By thinking this through in advance, you can:
- Identify your most important systems and data
- Decide how you would keep the business going if they were unavailable
- Put in place simple backup and recovery processes so you are not left starting from scratch.
Plan and practice
NCSC advise that the businesses that recover best from disruption are those that have rehearsed their response. This doesn’t need to be complicated. It could mean, for instance:
- Making sure you know who to call – is it your IT support provider, your bank, or the police’s cyber-crime unit?
- Keeping offline copies of important contact details and documents
- Agreeing who in the business will speak to customers or suppliers if systems are down
- Running through “what if” scenarios with your team so everyone knows their role
Leadership matters
Cyber risk is often left to whoever looks after the IT. However, a cyber-attack poses a risk to the whole business. Just as you would take a threat to your cash flow or business operations seriously, cyber risk needs to be considered in the same way. This includes staying informed about and interested in the steps you’re taking as a business to minimise problems.
Next steps
If you want to build the resilience of your business, consider:
- Reviewing NCSC’s advice for sole traders and small organisations to respond to cyber attacks
- Working towards Cyber Essentials certification
- Making a simple recovery plan covering your critical systems and contacts.
No business can guarantee it won’t be targeted, but by preparing now, you can reduce the damage, recover faster, and keep your customers’ trust.
See: https://www.ncsc.gov.uk/cyberessentials/overview
ICO Reminds Businesses to Strengthen Cyber Security
The increasing prevalence of cyber-attacks has also led the Information Commissioner’s Office (ICO) to remind businesses to review their security measures and protect any personal information they hold.
According to government figures, UK businesses experienced an estimated 7.7 million cyber-crimes over the past year.

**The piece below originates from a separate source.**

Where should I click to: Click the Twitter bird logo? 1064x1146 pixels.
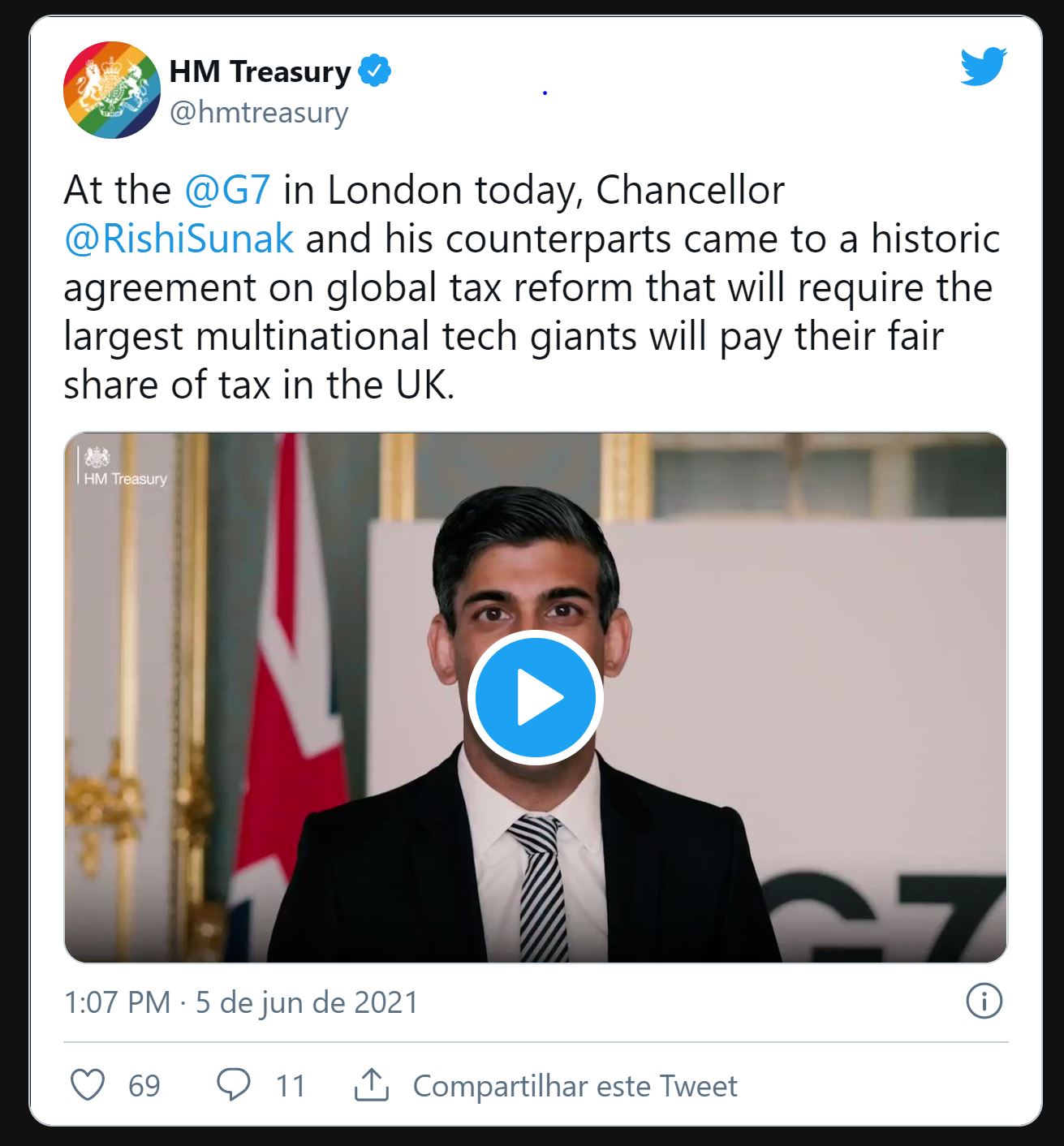983,67
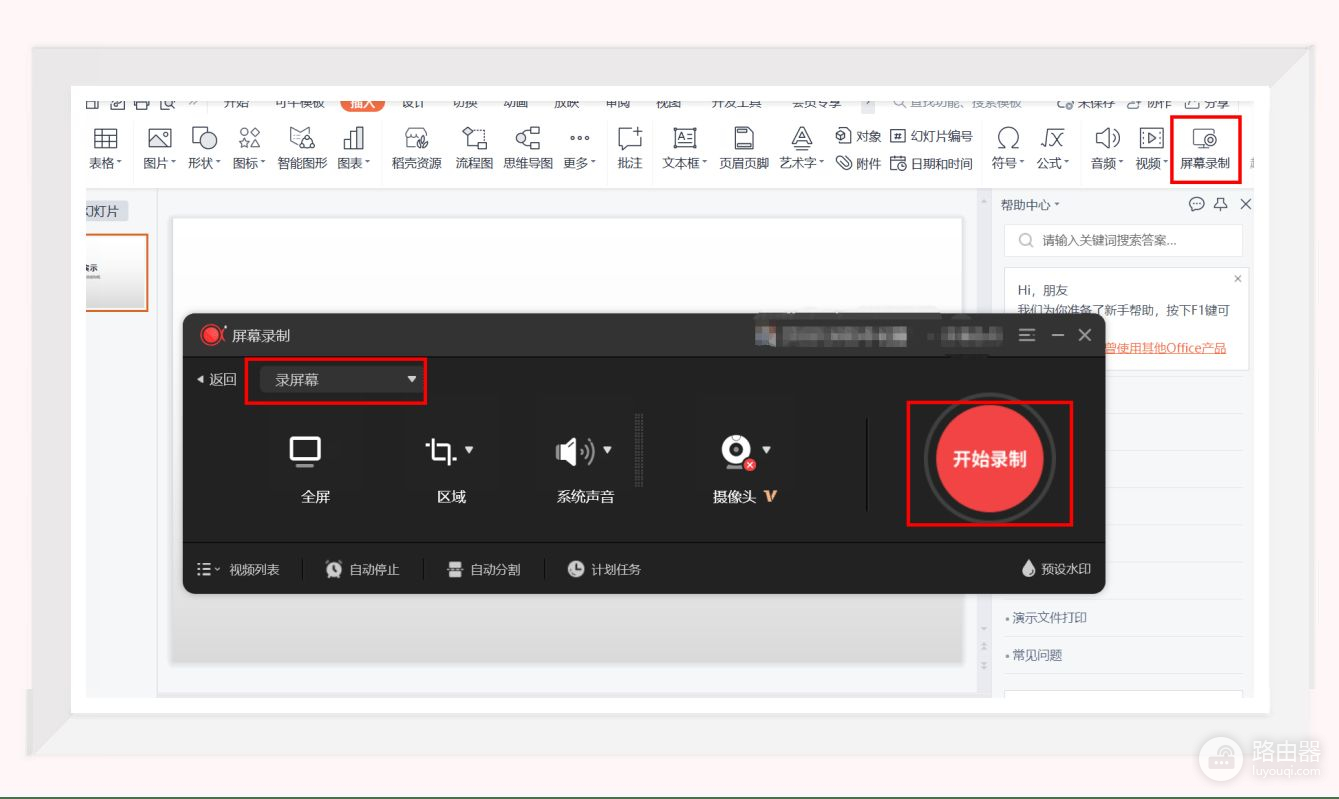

Most small businesses store personal information and rely on digital systems.
Ian Hulme, Executive Director for Regulatory Supervision at the ICO, said: “When people share their personal information with your company, they need to feel confident you’ll do as much as possible to keep that information secure. While cyber-attacks can be very sophisticated, we find that many organisations are still neglecting the very foundations of cyber security.”
Practical steps for businesses
The ICO recommends a number of straightforward actions to strengthen data security:
- Back up data regularly, test the backups and ensure the backup is kept separate from your live data source.
- Use strong passwords (three random words is a good approach) and enable multi-factor authentication where possible.
- Be careful about what you say and what documents you have on your screen that others could see, particularly if you work in a public place.
- Be alert to phishing emails, especially those demanding urgent action or payment.
- Install and update anti-virus protection on all devices, including those used at home or remotely.
- Secure your devices by locking screens when unattended and keeping equipment out of sight.
- Avoid public Wi-Fi or use a secure VPN when working away from the office.
- Limit access to data so that staff only see what they need for their role.
- Take care when sharing information, whether via email or by screen-sharing in meetings.
- Only keep data as long as necessary, and ensure old IT equipment is securely wiped before disposal.
Reporting breaches
If a business suffers a data breach as a result of a cyber-attack, it must be reported to the ICO within 72 hours of becoming aware of it.
Further guidance is available on the ICO’s website.